A mother-daughter conversation on food and cooking (mostly)

Wednesday, September 26, 2007

Durum


That’s semolina to you. Grandpa’s grain elevator in North Dakota in the 1940s through the 1960s dealt with “spring wheat” and “winter wheat,” along with rye, flax, oats, soybeans, and corn. Spring wheat was usually the hard durum variety which is especially prized for pasta.

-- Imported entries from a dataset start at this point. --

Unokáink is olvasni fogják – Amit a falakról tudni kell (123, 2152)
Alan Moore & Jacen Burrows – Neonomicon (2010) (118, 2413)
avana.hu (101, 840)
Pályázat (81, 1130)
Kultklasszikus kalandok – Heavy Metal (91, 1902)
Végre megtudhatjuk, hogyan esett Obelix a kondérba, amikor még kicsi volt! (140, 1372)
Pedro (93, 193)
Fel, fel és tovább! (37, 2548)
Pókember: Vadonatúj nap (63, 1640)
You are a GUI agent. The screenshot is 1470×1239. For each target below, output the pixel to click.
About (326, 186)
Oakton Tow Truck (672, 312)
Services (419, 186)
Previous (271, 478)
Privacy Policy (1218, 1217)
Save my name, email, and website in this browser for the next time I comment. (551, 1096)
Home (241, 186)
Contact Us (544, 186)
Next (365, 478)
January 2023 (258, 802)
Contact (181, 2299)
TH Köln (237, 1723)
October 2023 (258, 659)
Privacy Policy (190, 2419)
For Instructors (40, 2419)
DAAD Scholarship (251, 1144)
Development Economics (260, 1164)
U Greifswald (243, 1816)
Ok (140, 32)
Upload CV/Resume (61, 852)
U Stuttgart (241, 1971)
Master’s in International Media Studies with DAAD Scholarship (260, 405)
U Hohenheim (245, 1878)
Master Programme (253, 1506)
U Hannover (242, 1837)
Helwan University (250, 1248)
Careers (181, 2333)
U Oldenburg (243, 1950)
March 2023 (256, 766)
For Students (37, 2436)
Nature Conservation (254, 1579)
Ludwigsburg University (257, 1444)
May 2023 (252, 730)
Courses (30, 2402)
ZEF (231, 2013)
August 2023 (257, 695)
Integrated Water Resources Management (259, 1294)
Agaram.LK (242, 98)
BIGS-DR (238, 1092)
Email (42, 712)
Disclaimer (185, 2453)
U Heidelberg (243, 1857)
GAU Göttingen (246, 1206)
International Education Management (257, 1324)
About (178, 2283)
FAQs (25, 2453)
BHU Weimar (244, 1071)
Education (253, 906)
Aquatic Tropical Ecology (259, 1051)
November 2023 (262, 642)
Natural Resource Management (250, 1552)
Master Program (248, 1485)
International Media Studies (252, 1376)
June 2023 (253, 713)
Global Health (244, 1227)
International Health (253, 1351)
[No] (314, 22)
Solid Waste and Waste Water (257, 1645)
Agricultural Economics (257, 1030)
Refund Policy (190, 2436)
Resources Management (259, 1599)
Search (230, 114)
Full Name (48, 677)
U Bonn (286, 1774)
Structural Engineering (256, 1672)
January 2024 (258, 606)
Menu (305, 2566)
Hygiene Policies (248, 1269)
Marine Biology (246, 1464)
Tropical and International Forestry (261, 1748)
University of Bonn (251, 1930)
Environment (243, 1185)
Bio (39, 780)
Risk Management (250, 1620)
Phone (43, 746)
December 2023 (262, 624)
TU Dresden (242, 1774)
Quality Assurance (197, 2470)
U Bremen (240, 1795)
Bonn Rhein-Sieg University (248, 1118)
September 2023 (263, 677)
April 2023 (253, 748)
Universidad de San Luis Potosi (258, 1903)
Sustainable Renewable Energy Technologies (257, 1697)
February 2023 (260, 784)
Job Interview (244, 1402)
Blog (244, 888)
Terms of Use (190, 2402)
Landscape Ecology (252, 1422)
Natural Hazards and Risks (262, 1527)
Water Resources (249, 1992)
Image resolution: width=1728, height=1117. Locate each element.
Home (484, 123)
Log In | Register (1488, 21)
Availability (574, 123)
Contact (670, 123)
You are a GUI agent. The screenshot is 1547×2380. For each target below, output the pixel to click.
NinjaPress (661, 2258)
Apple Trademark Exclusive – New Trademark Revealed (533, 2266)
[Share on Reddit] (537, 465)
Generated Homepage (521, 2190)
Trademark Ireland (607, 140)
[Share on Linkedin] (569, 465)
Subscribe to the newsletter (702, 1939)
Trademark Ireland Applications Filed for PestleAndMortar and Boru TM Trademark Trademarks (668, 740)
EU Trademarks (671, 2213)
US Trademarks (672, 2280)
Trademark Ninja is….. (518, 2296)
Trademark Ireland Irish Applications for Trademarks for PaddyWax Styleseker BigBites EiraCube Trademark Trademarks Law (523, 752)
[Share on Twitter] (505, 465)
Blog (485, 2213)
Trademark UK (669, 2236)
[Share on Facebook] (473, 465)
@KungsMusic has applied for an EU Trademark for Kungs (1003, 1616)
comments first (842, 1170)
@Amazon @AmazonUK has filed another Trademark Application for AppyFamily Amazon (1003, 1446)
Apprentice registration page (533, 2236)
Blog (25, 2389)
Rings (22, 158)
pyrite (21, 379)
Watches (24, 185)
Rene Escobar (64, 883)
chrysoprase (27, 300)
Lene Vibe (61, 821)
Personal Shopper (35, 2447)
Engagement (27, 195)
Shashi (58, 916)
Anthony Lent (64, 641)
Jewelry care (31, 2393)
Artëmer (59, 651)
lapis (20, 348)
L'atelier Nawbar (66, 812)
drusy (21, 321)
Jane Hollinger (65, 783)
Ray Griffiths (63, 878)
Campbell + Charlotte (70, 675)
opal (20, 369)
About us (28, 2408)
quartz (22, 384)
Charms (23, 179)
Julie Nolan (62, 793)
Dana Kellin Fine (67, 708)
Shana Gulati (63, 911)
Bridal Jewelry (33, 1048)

The reason I’m bringing this up is: we had a nostalgic dish tonight that was one of the first things I learned to cook as a 20-year-old bride. I picked up a free recipe pamphlet from the North Dakota State Fair published by the Durum Council of America, and it has recipes I still use for macaroni and cheese, sausage and macaroni casserole, spaghetti with meatballs, and other hearty and unfashionable things. The pamphlet recipes are professionally written and edited. Although it’s from the sixties, there is no cream of mushroom soup in evidence, and in fact the only processed ingredients are canned tomatoes and mushrooms. Fat is everywhere, but the use of salt is reasonable. This has the bonus of being a one-pot meal that can be cooked on a camp stove.

Here’s the original recipe. Of course I now modify it to use less meat, light sour cream, no sugar, more spices, and so forth.

Mexican Macaroni Sausage Casserole (as opposed to my regular vegetarian one)

1 pound pork sausage
¾ cup diced onion
¾ cup chopped green pepper
1 large can (1 pound 13 ounces) tomatoes
2 cups sour cream
2 tablespoons sugar
1 tablespoon chile powder
1 teaspoon salt
8 ounces elbow macaroni

In large skillet, brown sausage, onion, and green pepper. Drain off excess fat. Stir in tomatoes, sour cream, sugar, chili powder, and salt. Add macaroni. Cover skillet and simmer about 30 minutes, or until macaroni is tender.

Oh, and here’s a fun web page:

http://www.northern-crops.com/technical/introdurum.pdf

1 comment:

Eva said...

I'd never considered until this post and our recent conversation how much we are a wheat family. Do you still have that bookshelf made from the wood inside Grandpa's grain elevator?